The study's primary outcome was vestibular symptoms after six months according to the Vertigo Symptom Scale-Short Form (VSS-SF), which has a range of 0 to 60, with a difference of at least 3 points considered clinically relevant. Impairment related to dizziness, anxiety, depressive symptoms, subjective improvement in symptoms after three and six months, and adverse events were secondary outcomes. Study results were published on Nov. 5 by The BMJ.
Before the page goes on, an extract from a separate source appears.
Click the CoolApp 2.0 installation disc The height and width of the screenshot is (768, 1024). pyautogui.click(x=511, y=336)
Three hundred twenty-two adults ages 50 years and older were included in the study, 98 in the stand-alone group, 104 in the blended group, and 120 in the usual care group. Mean age was 67.0 years, and 61% of patients were women. At three and six months, complete follow-up data were available for 292 (91%) and 286 (89%) of patients, respectively. In the intention-to-treat analysis, VSS-SF scores were lower at six months in the stand-alone group (adjusted mean difference, −4.1 points; 95% CI, −5.8 to −2.5 points) and blended group (adjusted mean difference, −3.5 points; 95% CI, −5.1 to −1.9 points) than in the usual care group. Similar differences from usual care were seen at three-month follow-up (adjusted mean differences, −4.3 points [95% CI, −5.9 to −2.6 points] and −3.9 points [95% CI, −5.5 to −2.3 points], respectively). Patients in the stand-alone and blended groups were less likely than those in the usual care group to have dizziness-related impairment and anxiety and were more likely to have subjective improvement of vestibular symptoms at three and six months. Sixteen serious adverse events were reported during the trial, but none appeared to be related to the online intervention.
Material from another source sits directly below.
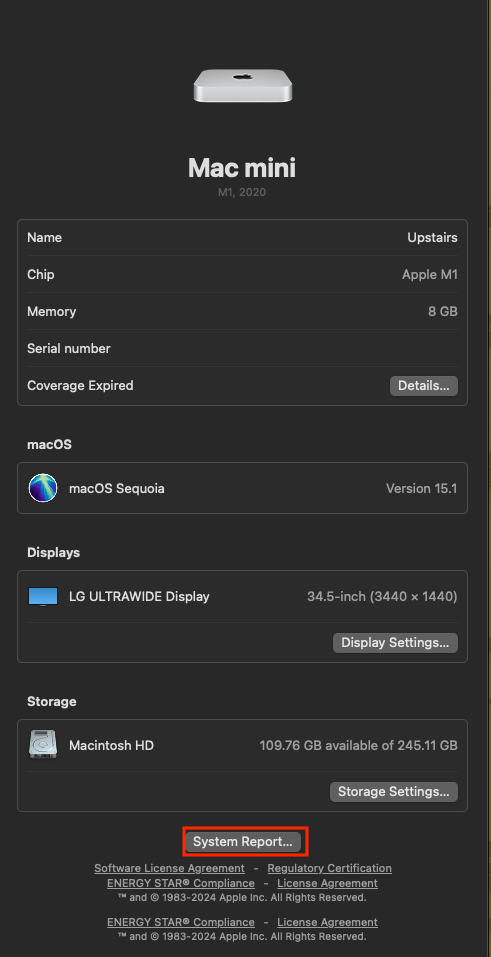This screenshot has width=491, height=957.
Task: Open the first ENERGY STAR Compliance link
Action: [181, 883]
The researchers noted that fewer than 10% of those invited to participate enrolled in the trial and that harms may have been underreported, among other limitations. They concluded that internet-based vestibular rehabilitation is safe and effective for adults ages 50 years and older who have chronic vestibular syndrome. “Although further research is needed to determine if certain participants might benefit more from either stand alone or blended VR [vestibular rehabilitation], this trial shows that both forms of internet based VR can reduce vestibular syndromes,” the authors wrote. “By providing general practitioners with an easily accessible, low cost form of treatment, online VR has the potential to substantially improve care for a largely undertreated group of patients with a chronic vestibular syndrome in general practice.”